Cada día en silencio, si estoy atenta y doy oportunidad, descubro un detalle que me ilumina una poco más este túnel largo y estrecho por el que llevo demasiado tiempo transitando de forma inconsciente.

Hoy, domingo, he descubierto que es de las primeras veces que el estar sola no me hace daño. Y ha sido toda una sorpresa. Una grata sorpresa.

Sé que en muchos momentos eso que llamo Soledad me hace sentirme insegura, a veces caprichosa, a veces huyo e intento camuflarla bajo bollos o gominolas. A veces me descubro triste, profundamente triste; y otras veces la rabia me atrapa y es como si tuviera una estufa por dentro,  y todo me arde.

Pero ya no me hace daño.

Ahora solo queda aprender a mantener esa sensación de desolación lejos de mis antenas, de mi forma de entender lo que me pasa.

Durante demasiado tiempo ha sido un filtro por el que he tamizado todo cuanto ocurría a mi alrededor. Durante demasiado tiempo le he dado no solo permiso sobre mi, sino le he concedido un poder que va más allá de lo soportable. Durante demasiado tiempo he dejado que la Soledad tuviera forma, una forma muy parecida a una jaula.

Durante demasiado tiempo…  Es una historia que viene de viejo.

En tiempos fue elegida la soledad como una forma de castigo velado.

Y nunca me resistí. O eso creía yo.

Creo que nunca me había atrevido a mirarla de frente, o por lo menos nunca a fondo. Siempre vivida como algo malo. Algo no deseable. Siempre esperé que se transformara en otra cosa y dejara de sentir el vacío hondo y profundo que nunca conseguía llenarse con nada. Y mira que me esforcé en no estar nunca en silencio: la tele que entretiene atontando, la comida en exceso, los caprichos sin fin que calmaban la ansiedad, aunque solo era por un rato, un rato cada vez más corto.

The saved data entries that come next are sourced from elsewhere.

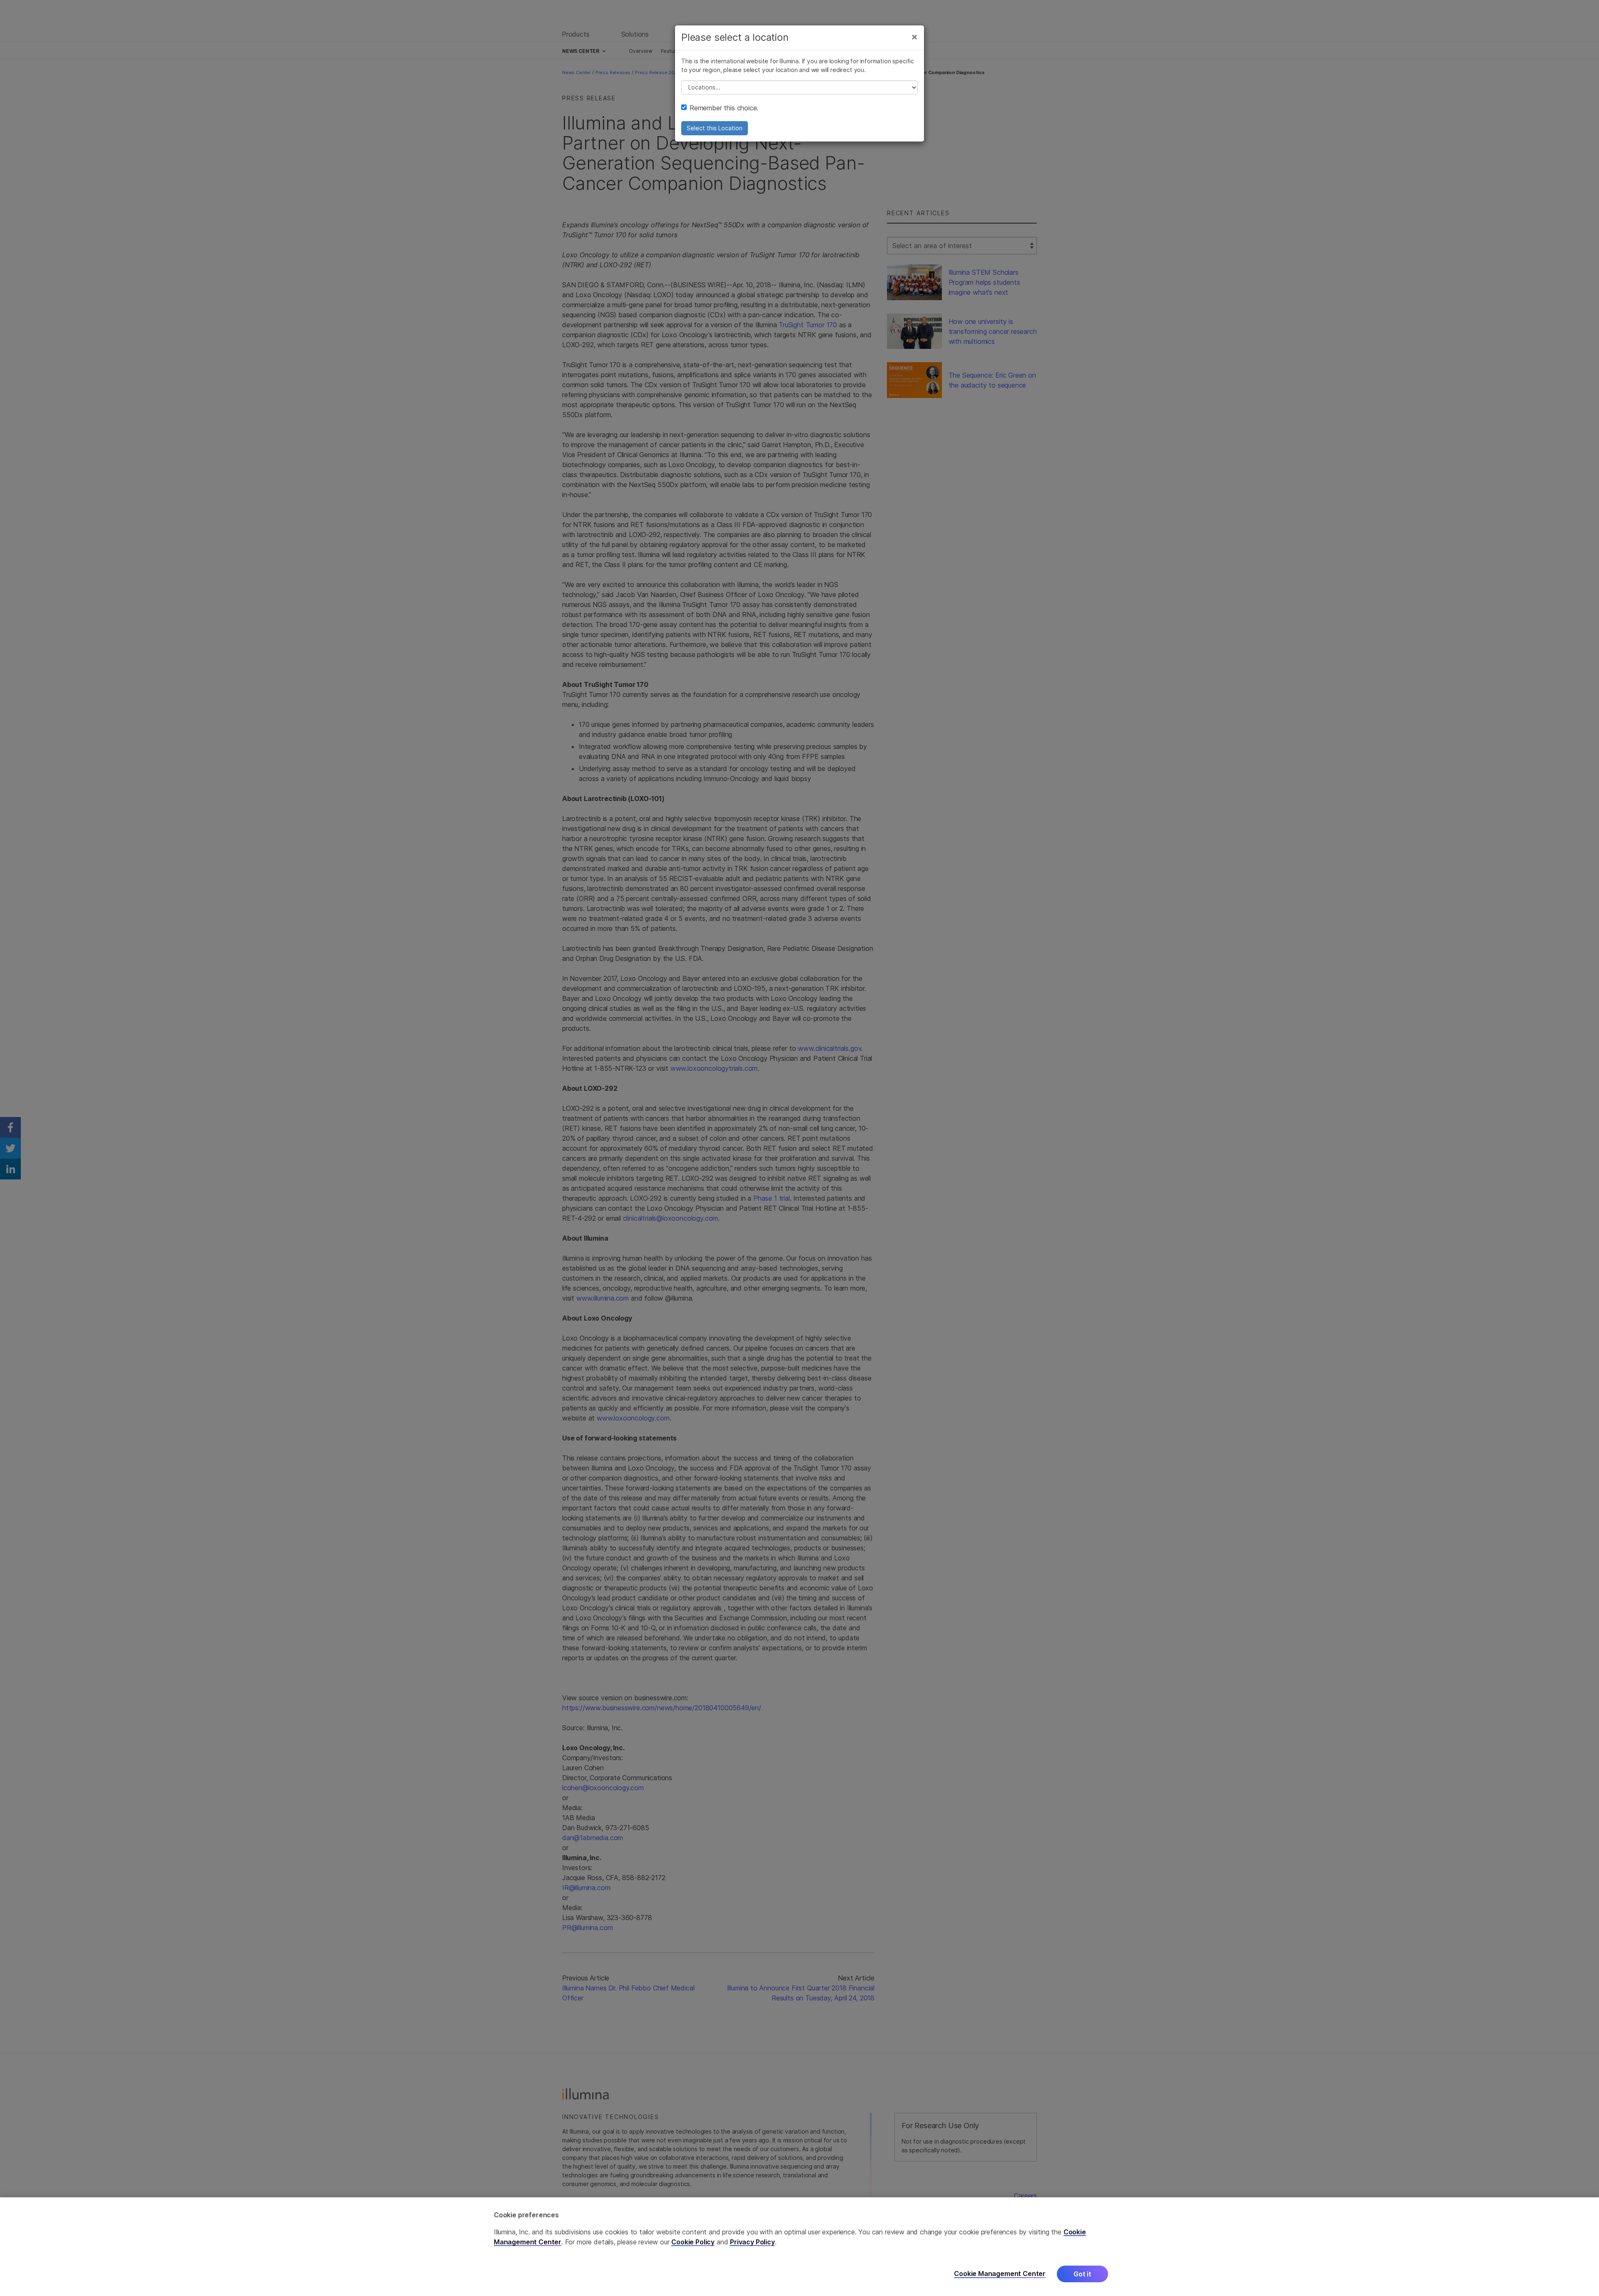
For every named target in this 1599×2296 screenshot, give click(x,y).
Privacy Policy (752, 2242)
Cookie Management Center (1000, 2274)
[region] (799, 2246)
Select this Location (714, 128)
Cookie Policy (693, 2242)
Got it (1082, 2274)
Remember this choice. (724, 108)
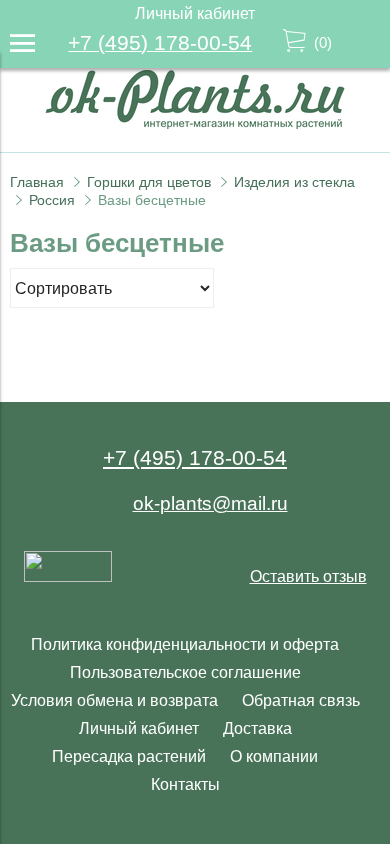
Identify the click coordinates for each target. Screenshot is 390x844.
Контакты (185, 784)
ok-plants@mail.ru (210, 503)
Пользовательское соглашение (185, 672)
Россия (52, 200)
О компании (274, 756)
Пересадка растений (129, 756)
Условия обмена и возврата (114, 700)
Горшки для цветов (149, 182)
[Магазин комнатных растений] (195, 123)
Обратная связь (301, 700)
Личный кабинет (139, 728)
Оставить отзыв (308, 576)
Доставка (257, 728)
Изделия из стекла (294, 182)
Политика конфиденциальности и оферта (185, 644)
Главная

Pero nada me bastaba, nada calmaba el hambre que la Soledad me generaba por dentro, todos los días y todas las noches.

Por las noches los fantasmas sin nombre, sin rostro, asomaban por una esquina y agudizaban los sentimientos de angustia que me oprimían por dentro, con esa sensación de estar atrapada en una jaula, con barrotes estrechos. Las noches siempre son largas y oscuras.

Durante demasiado tiempo…

Pero durante este confinamiento, al volver cada día a casa sola, era como si se hubiera colocado un espejo enorme. Y cada día al cerrar la puerta me veía sola; las puertas cerradas a veces no protegen, a veces exponen demasiado. Me veía sola con todo el peso que traía conmigo. Y me he resistido, he llorado, he fingido que no estaba ahí, he pataleado… Estos días se ha potenciado la convivencia conmigo. Y no había dónde escapar.

Y el silencio me ha mirado, y me he sentido mirada.

Aislarme de fuera me ha hecho mirarme diferente en ese espejo enorme… Y me he mirado… Y me he visto.

Y tras la puerta de mi casa, al cerrarse, quizá por primera vez la Soledad no es que haya cambiado en sí, pero sí el trasfondo de lo que me dice.

En el espejo está mi imagen, yo misma. Y toda mi historia, y mis creencias, y mis prejuicios, y lo que tantos han dicho sobre la Soledad.

En silencio, en quietud, lo que se ilumina o lo que se me muestra es que quizá la soledad es la única manera de estar con una misma. De forma consciente. Es una forma de relacionarme conmigo misma, un tanto novedosa, por lo menos para mí.

Y no espero que las cosas cambien de repente. Ni dejar de sentir miedo o tristeza… Pero cerrar la puerta de casa al volver de trabajar ya no es un castigo, no es permanecer en una situación no elegida.

El camino que se abre pasa por reconciliar la experiencia de odiar mi casa y mi historia con mi presente, con mi ser mujer adulta, sola.

Y el camino se abre y eso significa que no se cierra.

Descubrir que estar sola no puede hacerme daño no me libra de sentirme sola, pero me enseña a mirarme como una grata compañía… también para mí.